Ursula Le Guin’s Wizard
of Earthsea. “Not
many girls,” say daughter. True – wizards are all boys, girls do housework. “Female
author though; strong feminist by repute.” Discussion ensues. Both enjoyed but daughter
preferred...
Diana Wynne Jones’s Howl’s
Moving Castle. Bit chatty sometimes
IMHO; daughter and I loved unexpected breakthrough from fantasy world into
contemporary (1980s) Wales = ‘Wizard of Oz’ b&w to colour moment. Calcifer rocks.

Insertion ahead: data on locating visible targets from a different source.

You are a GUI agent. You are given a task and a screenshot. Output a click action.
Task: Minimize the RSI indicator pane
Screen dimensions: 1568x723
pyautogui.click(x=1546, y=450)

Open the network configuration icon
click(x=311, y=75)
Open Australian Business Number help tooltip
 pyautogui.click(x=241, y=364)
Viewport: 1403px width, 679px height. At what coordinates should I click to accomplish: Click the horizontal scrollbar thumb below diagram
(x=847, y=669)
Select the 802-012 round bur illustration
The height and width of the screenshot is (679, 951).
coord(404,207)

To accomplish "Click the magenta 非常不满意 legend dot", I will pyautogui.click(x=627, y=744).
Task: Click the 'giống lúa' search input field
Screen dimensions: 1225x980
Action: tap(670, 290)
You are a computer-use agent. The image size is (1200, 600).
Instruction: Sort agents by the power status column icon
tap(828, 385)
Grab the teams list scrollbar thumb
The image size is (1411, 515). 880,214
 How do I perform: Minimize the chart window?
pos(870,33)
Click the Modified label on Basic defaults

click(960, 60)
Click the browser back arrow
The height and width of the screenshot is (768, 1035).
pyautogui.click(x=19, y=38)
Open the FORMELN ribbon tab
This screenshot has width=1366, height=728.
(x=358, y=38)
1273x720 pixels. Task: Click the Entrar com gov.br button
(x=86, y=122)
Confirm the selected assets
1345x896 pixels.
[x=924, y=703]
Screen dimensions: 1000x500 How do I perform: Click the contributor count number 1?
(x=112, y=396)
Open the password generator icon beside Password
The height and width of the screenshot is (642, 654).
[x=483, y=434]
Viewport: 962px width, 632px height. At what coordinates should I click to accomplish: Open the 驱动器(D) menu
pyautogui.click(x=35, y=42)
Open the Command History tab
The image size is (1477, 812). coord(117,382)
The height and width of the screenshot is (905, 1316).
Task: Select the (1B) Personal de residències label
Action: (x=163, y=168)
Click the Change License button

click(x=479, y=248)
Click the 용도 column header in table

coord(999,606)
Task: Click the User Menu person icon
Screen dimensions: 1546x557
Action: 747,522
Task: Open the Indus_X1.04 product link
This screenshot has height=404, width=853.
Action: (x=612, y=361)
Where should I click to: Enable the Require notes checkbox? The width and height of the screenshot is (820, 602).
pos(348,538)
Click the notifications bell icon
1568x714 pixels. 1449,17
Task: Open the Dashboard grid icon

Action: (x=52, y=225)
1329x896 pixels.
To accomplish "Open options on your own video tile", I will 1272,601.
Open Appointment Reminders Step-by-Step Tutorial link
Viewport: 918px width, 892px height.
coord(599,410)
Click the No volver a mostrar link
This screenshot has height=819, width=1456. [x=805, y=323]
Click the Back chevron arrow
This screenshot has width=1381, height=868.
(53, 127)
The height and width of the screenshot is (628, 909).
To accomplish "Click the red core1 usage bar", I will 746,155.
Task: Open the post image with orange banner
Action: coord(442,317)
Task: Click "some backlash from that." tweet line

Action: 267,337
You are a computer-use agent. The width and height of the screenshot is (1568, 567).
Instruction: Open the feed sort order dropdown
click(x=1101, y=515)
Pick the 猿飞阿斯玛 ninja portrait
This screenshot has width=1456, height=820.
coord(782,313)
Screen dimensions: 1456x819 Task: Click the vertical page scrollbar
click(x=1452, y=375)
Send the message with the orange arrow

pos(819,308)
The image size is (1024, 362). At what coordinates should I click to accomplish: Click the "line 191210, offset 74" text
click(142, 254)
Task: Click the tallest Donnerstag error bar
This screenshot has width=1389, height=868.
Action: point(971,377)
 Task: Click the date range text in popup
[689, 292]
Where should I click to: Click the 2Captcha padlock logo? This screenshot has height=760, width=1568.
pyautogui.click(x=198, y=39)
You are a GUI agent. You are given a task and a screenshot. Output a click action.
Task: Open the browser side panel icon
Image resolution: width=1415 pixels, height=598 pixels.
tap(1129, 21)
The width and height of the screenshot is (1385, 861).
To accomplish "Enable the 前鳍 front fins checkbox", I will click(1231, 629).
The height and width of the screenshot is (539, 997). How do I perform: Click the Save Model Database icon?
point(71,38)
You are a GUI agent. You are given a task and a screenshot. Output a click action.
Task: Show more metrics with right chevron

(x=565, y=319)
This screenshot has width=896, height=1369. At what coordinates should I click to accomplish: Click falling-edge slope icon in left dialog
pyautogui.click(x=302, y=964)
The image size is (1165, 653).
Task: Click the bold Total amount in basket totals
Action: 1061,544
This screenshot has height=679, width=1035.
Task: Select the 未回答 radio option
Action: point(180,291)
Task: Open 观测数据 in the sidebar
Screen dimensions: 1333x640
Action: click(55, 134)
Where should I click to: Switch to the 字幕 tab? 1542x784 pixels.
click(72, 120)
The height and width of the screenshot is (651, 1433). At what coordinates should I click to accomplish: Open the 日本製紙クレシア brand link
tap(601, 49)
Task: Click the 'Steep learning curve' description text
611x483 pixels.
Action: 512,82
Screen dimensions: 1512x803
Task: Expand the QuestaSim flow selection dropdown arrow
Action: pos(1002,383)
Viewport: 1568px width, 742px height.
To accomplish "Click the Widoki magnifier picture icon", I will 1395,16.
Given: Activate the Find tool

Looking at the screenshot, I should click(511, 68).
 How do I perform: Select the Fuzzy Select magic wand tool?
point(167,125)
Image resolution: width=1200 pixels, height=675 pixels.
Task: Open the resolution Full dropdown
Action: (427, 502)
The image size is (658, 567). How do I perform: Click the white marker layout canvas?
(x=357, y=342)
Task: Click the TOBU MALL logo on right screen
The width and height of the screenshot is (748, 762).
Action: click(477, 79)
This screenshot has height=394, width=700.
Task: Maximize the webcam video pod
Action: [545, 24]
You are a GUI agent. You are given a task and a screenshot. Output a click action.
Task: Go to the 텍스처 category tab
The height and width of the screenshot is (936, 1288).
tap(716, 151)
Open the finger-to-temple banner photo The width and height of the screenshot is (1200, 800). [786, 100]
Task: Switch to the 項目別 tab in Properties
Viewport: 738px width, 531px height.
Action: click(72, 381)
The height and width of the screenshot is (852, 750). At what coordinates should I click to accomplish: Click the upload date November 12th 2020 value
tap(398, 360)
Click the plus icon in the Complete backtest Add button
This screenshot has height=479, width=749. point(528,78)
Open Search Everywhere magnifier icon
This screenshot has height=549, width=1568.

Tessa Hadley’s Married Love. Short stories. Mutedness; unspoken conversations, unacted desires. One story: female undergraduate, 20 marries composer, 60; has babies. Choices cannot be unchosen; families comment, react; things work out.
Tessa Hadley’s Married Love. Short stories. Mutedness; unspoken conversations, unacted desires. One story: female undergraduate, 20 marries composer, 60; has babies. Choices cannot be unchosen; families comment, react; things work out.
Ashlee Vance’s Elon
Musk: How the Billionaire CEO of SpaceX and Tesla is Shaping our Future. Early torment in South
Africa, braininess, 1980s tech, mobile phones, solar power, electric cars, moral
compass. Bit driven; cold fish sometimes. Like Tony Stark but not. Enjoyed.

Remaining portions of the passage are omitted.